■ **TASK STATEMENT**:
Please write out the complete listing that follows, exactly as it reads.

■ **DATA EXTRACT**:
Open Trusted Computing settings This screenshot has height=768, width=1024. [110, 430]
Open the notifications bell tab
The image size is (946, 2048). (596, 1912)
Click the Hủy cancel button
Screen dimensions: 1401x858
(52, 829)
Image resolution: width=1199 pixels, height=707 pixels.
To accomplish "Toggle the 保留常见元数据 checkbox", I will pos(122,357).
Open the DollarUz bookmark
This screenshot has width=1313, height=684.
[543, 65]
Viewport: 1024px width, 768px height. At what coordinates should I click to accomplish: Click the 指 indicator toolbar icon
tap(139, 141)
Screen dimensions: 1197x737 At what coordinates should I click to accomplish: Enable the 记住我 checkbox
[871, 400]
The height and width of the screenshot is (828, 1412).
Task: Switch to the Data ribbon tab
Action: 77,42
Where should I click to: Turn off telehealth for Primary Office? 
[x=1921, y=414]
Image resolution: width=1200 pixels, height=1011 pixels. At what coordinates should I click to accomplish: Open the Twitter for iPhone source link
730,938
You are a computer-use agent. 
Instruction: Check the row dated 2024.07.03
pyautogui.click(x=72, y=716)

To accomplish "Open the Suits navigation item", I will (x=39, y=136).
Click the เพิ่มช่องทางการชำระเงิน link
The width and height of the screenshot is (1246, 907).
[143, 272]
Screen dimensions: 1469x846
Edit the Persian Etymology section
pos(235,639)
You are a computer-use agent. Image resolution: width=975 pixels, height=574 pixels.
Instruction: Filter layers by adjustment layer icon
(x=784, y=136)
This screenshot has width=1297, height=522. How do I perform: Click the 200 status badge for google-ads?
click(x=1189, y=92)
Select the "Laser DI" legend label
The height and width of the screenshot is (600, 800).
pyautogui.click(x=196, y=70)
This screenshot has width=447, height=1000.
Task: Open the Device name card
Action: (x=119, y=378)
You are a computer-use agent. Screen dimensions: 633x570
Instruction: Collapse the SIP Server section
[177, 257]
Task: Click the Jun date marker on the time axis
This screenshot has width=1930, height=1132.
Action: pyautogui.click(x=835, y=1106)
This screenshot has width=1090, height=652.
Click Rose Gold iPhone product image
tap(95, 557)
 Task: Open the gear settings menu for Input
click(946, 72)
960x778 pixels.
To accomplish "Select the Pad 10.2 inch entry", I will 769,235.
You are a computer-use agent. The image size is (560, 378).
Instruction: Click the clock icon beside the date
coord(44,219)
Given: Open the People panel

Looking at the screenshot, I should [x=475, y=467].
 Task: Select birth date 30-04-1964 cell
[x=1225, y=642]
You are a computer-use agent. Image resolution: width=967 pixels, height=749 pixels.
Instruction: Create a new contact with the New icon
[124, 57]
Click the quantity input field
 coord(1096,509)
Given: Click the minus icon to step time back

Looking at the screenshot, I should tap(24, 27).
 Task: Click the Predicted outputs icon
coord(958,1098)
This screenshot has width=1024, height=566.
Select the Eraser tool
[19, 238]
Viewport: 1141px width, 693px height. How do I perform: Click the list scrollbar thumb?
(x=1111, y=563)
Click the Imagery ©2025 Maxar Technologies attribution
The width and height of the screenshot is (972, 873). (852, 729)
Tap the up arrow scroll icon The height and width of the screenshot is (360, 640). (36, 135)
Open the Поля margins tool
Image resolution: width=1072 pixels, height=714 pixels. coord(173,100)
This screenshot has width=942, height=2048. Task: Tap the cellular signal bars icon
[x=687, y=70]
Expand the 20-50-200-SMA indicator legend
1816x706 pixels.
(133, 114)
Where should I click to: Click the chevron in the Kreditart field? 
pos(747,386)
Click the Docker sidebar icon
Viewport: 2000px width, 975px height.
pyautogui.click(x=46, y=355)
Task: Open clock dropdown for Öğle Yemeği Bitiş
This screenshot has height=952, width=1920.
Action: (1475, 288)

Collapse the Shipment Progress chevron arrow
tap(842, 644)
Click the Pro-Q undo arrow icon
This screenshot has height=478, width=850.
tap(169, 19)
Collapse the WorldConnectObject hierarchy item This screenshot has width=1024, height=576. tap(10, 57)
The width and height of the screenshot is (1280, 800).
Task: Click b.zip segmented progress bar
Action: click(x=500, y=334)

■ **OUTPUT**:
Open Trusted Computing settings This screenshot has height=768, width=1024. [110, 430]
Open the notifications bell tab
The image size is (946, 2048). (596, 1912)
Click the Hủy cancel button
Screen dimensions: 1401x858
(52, 829)
Image resolution: width=1199 pixels, height=707 pixels.
To accomplish "Toggle the 保留常见元数据 checkbox", I will pos(122,357).
Open the DollarUz bookmark
This screenshot has width=1313, height=684.
[543, 65]
Viewport: 1024px width, 768px height. At what coordinates should I click to accomplish: Click the 指 indicator toolbar icon
tap(139, 141)
Screen dimensions: 1197x737 At what coordinates should I click to accomplish: Enable the 记住我 checkbox
[871, 400]
The height and width of the screenshot is (828, 1412).
Task: Switch to the Data ribbon tab
Action: 77,42
Where should I click to: Turn off telehealth for Primary Office? 
[x=1921, y=414]
Image resolution: width=1200 pixels, height=1011 pixels. At what coordinates should I click to accomplish: Open the Twitter for iPhone source link
730,938
You are a computer-use agent. 
Instruction: Check the row dated 2024.07.03
pyautogui.click(x=72, y=716)

To accomplish "Open the Suits navigation item", I will (x=39, y=136).
Click the เพิ่มช่องทางการชำระเงิน link
The width and height of the screenshot is (1246, 907).
[143, 272]
Screen dimensions: 1469x846
Edit the Persian Etymology section
pos(235,639)
You are a computer-use agent. Image resolution: width=975 pixels, height=574 pixels.
Instruction: Filter layers by adjustment layer icon
(x=784, y=136)
This screenshot has width=1297, height=522. How do I perform: Click the 200 status badge for google-ads?
click(x=1189, y=92)
Select the "Laser DI" legend label
The height and width of the screenshot is (600, 800).
pyautogui.click(x=196, y=70)
This screenshot has width=447, height=1000.
Task: Open the Device name card
Action: (x=119, y=378)
You are a computer-use agent. Screen dimensions: 633x570
Instruction: Collapse the SIP Server section
[177, 257]
Task: Click the Jun date marker on the time axis
This screenshot has width=1930, height=1132.
Action: pyautogui.click(x=835, y=1106)
This screenshot has width=1090, height=652.
Click Rose Gold iPhone product image
tap(95, 557)
 Task: Open the gear settings menu for Input
click(946, 72)
960x778 pixels.
To accomplish "Select the Pad 10.2 inch entry", I will 769,235.
You are a computer-use agent. The image size is (560, 378).
Instruction: Click the clock icon beside the date
coord(44,219)
Given: Open the People panel

Looking at the screenshot, I should [x=475, y=467].
 Task: Select birth date 30-04-1964 cell
[x=1225, y=642]
You are a computer-use agent. Image resolution: width=967 pixels, height=749 pixels.
Instruction: Create a new contact with the New icon
[124, 57]
Click the quantity input field
 coord(1096,509)
Given: Click the minus icon to step time back

Looking at the screenshot, I should tap(24, 27).
 Task: Click the Predicted outputs icon
coord(958,1098)
This screenshot has width=1024, height=566.
Select the Eraser tool
[19, 238]
Viewport: 1141px width, 693px height. How do I perform: Click the list scrollbar thumb?
(x=1111, y=563)
Click the Imagery ©2025 Maxar Technologies attribution
The width and height of the screenshot is (972, 873). (852, 729)
Tap the up arrow scroll icon The height and width of the screenshot is (360, 640). (36, 135)
Open the Поля margins tool
Image resolution: width=1072 pixels, height=714 pixels. coord(173,100)
This screenshot has width=942, height=2048. Task: Tap the cellular signal bars icon
[x=687, y=70]
Expand the 20-50-200-SMA indicator legend
1816x706 pixels.
(133, 114)
Where should I click to: Click the chevron in the Kreditart field? 
pos(747,386)
Click the Docker sidebar icon
Viewport: 2000px width, 975px height.
pyautogui.click(x=46, y=355)
Task: Open clock dropdown for Öğle Yemeği Bitiş
This screenshot has height=952, width=1920.
Action: (1475, 288)

Collapse the Shipment Progress chevron arrow
tap(842, 644)
Click the Pro-Q undo arrow icon
This screenshot has height=478, width=850.
tap(169, 19)
Collapse the WorldConnectObject hierarchy item This screenshot has width=1024, height=576. tap(10, 57)
The width and height of the screenshot is (1280, 800).
Task: Click b.zip segmented progress bar
Action: click(x=500, y=334)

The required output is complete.